The broader point is that behavioral adaptations follow a lawful path that follows Darwinian logic. If a behavioral process or pattern can be documented to truly be a Darwinian adaptation, then we know several things about that process or adaptation with law-like confidence, We know that it is the result of an evolutionary process, such as natural selection. We know that it, on average, had the effect of increasing the probability of the survival and/or reproduction of our ancestors. And we know that it exists in some capacity across various human populations (because this is how adaptations run). We know its function, and we can use this knowledge about the adaptation to make all kinds of scientific predictions related to it.

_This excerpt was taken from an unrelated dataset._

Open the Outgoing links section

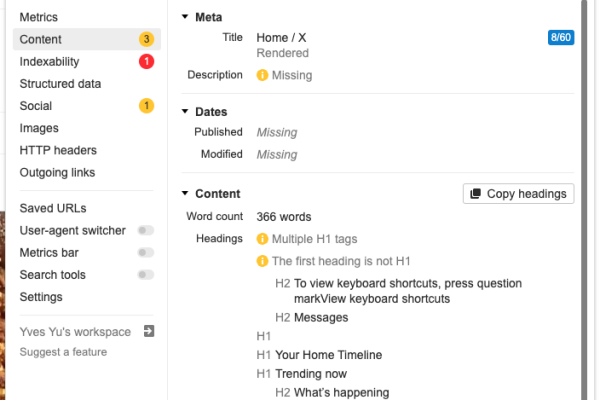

So we can think of the basic idea of a behavioral adaptation as a law of psychology.
And this law, then, leads to various derivative principles that follow. In fact, we can think of the various behavioral adaptations that have been documented by scholars in this field as the derivative principles that follow from this basic law.
#2. Evolutionary mismatch: which exists when the modern environment of an organism is mismatched from the ancestral environment of that organism, will lead to demonstrable outcomes.
A basic premise of Darwin’s take on evolution is that organisms were shaped by natural selection to have features (both physical and behavioral) that fit with the details of a particular environment. Evolutionary mismatch (Giphart & Van Vugt, 2018) exists when the organism, in some objective kind of way, finds itself in an environment that is mismatched from the ancestral environments that surrounded the evolution of that organism. A simple example would be found if you tried to plant a palm tree in upstate New York. That plant would not survive the winter. That is because the adaptations of that plant are matched to more temperate conditions; its ancestors evolved under temperate environmental conditions.
The idea of evolutionary mismatch is a derivative of the basic law of natural selection. And it acts as a scientific law, based on logical assertions.